According to Mike Fitzgerald "It is no accident that the most crucial question raised by lawyers at a 1971 Prisoners' Rights Conference 'How does one get a court decision implemented?' remained unanswered".

According to Juliet Lyon, the problem is that MPs fear that giving votes to prisoners will mean that they themselves will lose votes. Forgive me if I do not have sympathy for MPs who adopt this view. My late personal officer, Trevor Drewery used to say, when defending me against other prison officers who all thought that I was a cunt, "John is right 99.99% of the time, it's the way that he says it which is wrong". This is one of the problems with Asperger's Syndrome, it is said, the tendency to say inappropriate things. I am different. What you see is what you get. I say what I mean, and mean what I say. Another aspect with AS, it is said, those suffering from it do not know how to lie. Isn't it a shame that MPs do not all suffer from AS? Personally, I prefer to know the truth even if it hurts than be told a lie. Phil Wheatley once said, that I am too truthful for my own good. I beg to differ that anybody can be too truthful. However, I understand what he meant. A Master of Law once said to me that some people will resent my knowledge. Bloggers have called me "Honest John", when I exposed the lies and hypocrisy of the so-called top political blogger. He was offended by my accusations, and demanded that I withdraw them and apologise to him. Instead I proved what I had said was true. It comes to something when a criminal leads a law-abiding life and MPs break the law. And is more honest than MPs. I have right on my side, and so do the prisoners in this case. We have the law on our side and the government does not. We stand on the high moral ground on this issue, and will not surrender it. The Tory party has given Jonathan Aitken a second chance which, in my view, he does not deserve because, he has not reformed and there is no redemption. "Locked Up Potential - A strategy for reforming prisons and rehabilitating prisoners" authored by Jonathan Aitken, and published by the Centre for Social Justice, is as fraudulent as Lord Falconer's consultation document and the WMD dodgy dossier. I have not let down the government, nor Parliament, nor the Judiciary, and yet I have not been given a first chance by the powers that be.

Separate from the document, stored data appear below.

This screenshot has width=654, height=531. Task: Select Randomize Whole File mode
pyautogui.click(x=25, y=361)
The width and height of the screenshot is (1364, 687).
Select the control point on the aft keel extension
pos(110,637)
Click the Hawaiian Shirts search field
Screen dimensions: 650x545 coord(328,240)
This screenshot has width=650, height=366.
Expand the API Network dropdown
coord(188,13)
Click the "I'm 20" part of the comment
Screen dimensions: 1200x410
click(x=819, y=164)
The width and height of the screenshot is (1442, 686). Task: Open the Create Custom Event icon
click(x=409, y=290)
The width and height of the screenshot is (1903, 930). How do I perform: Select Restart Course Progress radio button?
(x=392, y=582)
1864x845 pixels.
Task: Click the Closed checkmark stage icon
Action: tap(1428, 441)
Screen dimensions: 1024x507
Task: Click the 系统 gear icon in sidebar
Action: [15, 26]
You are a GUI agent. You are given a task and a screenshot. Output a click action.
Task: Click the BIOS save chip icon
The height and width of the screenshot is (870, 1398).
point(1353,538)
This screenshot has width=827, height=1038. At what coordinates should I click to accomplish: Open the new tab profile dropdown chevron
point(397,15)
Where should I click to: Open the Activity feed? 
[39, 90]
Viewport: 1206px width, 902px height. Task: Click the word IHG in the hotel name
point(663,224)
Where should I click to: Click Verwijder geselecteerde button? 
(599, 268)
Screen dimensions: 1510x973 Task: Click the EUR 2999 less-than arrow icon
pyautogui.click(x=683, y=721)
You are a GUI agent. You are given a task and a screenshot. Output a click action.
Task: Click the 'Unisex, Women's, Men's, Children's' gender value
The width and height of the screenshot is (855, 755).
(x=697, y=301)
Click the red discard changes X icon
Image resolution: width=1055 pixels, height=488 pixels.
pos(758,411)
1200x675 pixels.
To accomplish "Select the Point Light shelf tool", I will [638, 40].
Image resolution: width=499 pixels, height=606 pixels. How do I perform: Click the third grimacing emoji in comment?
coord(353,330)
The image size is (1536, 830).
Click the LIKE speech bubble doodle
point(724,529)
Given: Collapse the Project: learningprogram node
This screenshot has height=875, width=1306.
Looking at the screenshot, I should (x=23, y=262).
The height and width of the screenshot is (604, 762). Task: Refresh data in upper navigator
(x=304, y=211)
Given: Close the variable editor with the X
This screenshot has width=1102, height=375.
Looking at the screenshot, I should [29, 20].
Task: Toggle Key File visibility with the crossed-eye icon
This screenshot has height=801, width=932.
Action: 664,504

I am prepared to assist in the reforms needed to put the country on the right track. On a matter of principle, I am not prepared to have the government stick its two fingers up at prisoners, Europe, and myself, any longer. "Procrastination is the thief of time". Prisoners know all about time. It is time to put a stop to this. The hue and cry goes out, "Stop thief!".

I would appreciate it if you read out this letter in the House of Lords for me.